Audit committees also should now have direct oversight of the chief audit executive, Glascock adds. The committee should have a close working relationship with the executive, with frequent formal and informal communication via telephone, e-mail, and in person. “Ensure the audit function has the stature in the organization, and the support of the board and the audit committee,” Glascock says. It must have “the resources to provide the independent and objective assurance that the board and audit committee need and want. Part of that entails the audit committee really owning the internal audit-its oversight, its budget, evaluation, communication-and not letting the process be too cozy with management.”

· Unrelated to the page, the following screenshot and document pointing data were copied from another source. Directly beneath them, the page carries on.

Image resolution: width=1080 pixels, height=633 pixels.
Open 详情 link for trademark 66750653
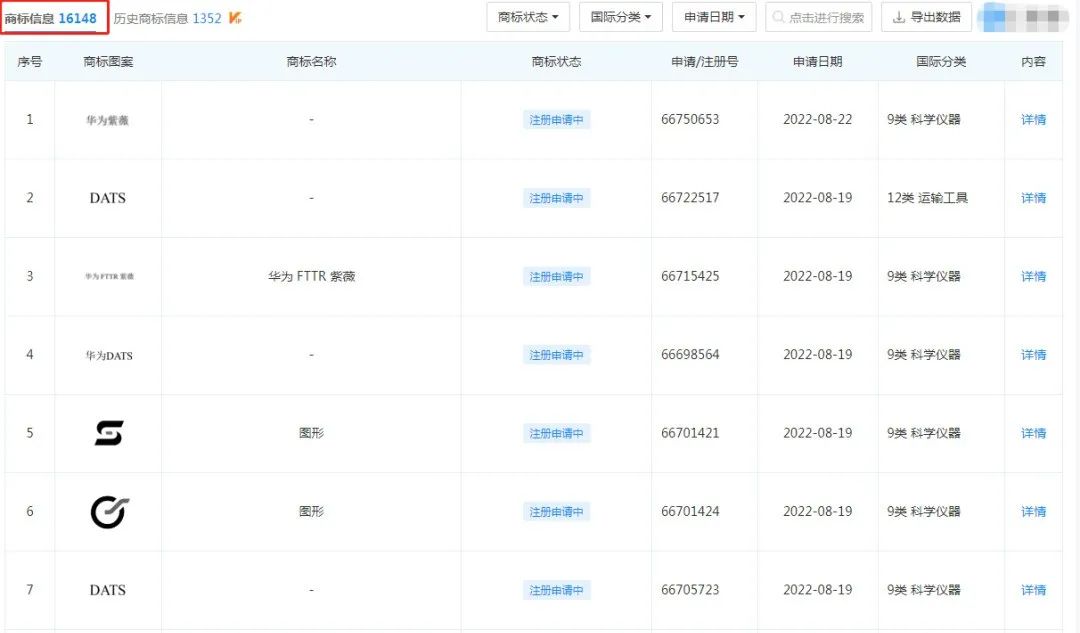(1033, 120)
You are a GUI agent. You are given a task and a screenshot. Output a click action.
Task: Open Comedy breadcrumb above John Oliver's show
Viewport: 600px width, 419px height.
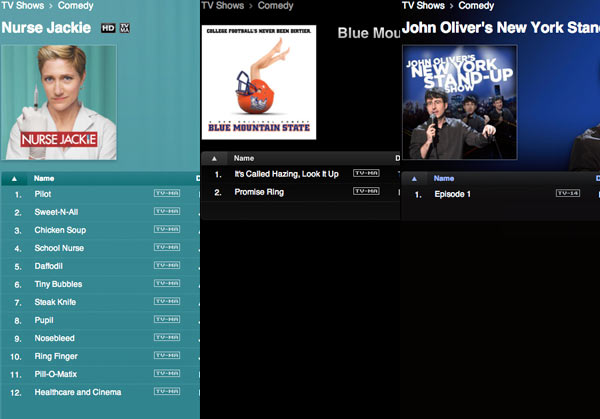click(x=476, y=6)
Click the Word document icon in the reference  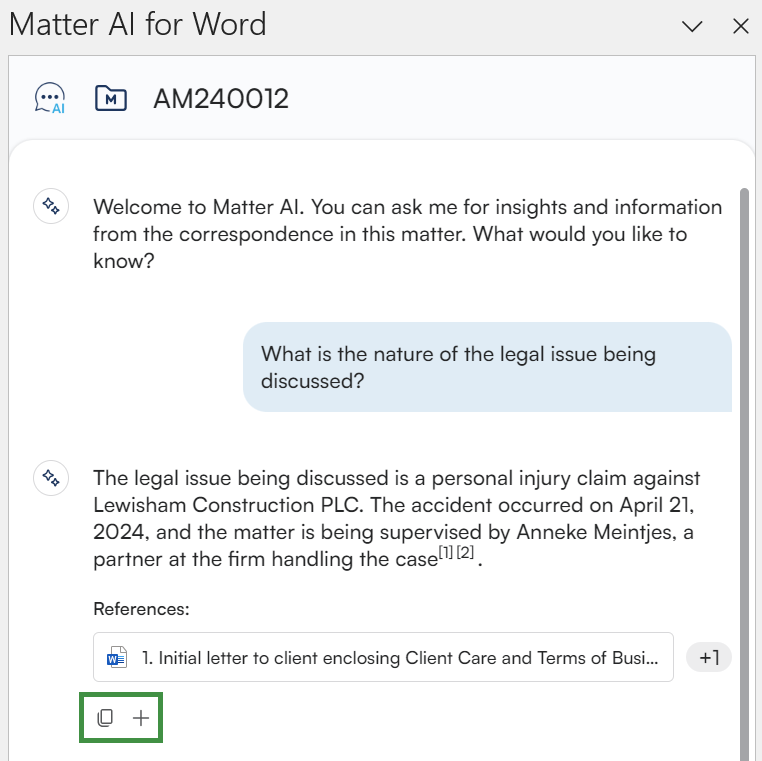(118, 657)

External audit should also be a resource for audit committees. With all the bank failures, external audit probably failed to bring up enough of the red flags, says Brew of m.rae resources. “They may not view it as their job,” Brew says. “But that sits there and puts that much more of a burden on the audit committee as well as the board overall.”

The pace of change

Audit committees of fast-growing banks face additional tasks. When Holschbach came to Midland States as president and chief executive officer in 2007, the bank had $380 million in assets. Last year, it took over Strategic Capital Bank, a Champaign, Illinois, institution that was placed into receivership by the FDIC, doubling its size to $1.1 billion. With current assets approaching $2 billion, it plans to go public down the road.

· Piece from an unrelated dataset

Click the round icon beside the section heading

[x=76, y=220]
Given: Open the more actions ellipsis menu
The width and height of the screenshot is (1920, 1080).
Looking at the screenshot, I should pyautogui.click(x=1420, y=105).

Schultz says his committee needs to keep up with the pace of change. For one, crossing the $1 billion threshold threw Midland States into a new level of accounting, testing, and auditing procedures. That includes the audit committee working with the corporate risk officer and chief financial officer to make sure it is meeting requirements under FDICIA (FDIC Insurance Act).

The aim to go public brings up issues of qualifications for the audit committee. For Schultz, the public offering will mean looking for his replacement. Though Schultz has a finance background, he is not a certified public accountant and has not worked as an audit committee chairman with a public company. “Our audit committee is as much about building ourselves to where we know this bank is going as it is about where we are today.”

All of the new demands on audit committees means standards have risen. They must understand risk management practices, along with a wide range of issues including corporate governance, financial controls, and human resources. Committee members “need to understand the industry and the relationship between deposits and loans and all the aspects of banking such as off-balance-sheet transactions,” says White of ICS Compliance.

“Audit committees are looking at themselves and asking, ‘Do we really have the right skill sets to deal with the risks and complexity of the banks we are asked to look after?’” says Tony Anzevino, partner-in-charge of KPMG LLP’s banking and finance practice.

In that vein, audit committees must also be pressing to educate themselves on emerging issues and getting new members up to speed, experts note. Webinars, conferences, articles, and meetings can all serve to educate committee members on the issues. At BankAnnapolis, the chief financial officer briefs members on new legislation and regulations, Heim says. Internal auditors also give them information on what is new and changing.

Despite the expanding role, those banks with solid audit committees will be more competitive and will strengthen a besieged industry. “A good audit committee adds tremendous value to the organization,” Anzevino says. “All of that is positive for the banking industry as a whole. This is all going in the right direction.”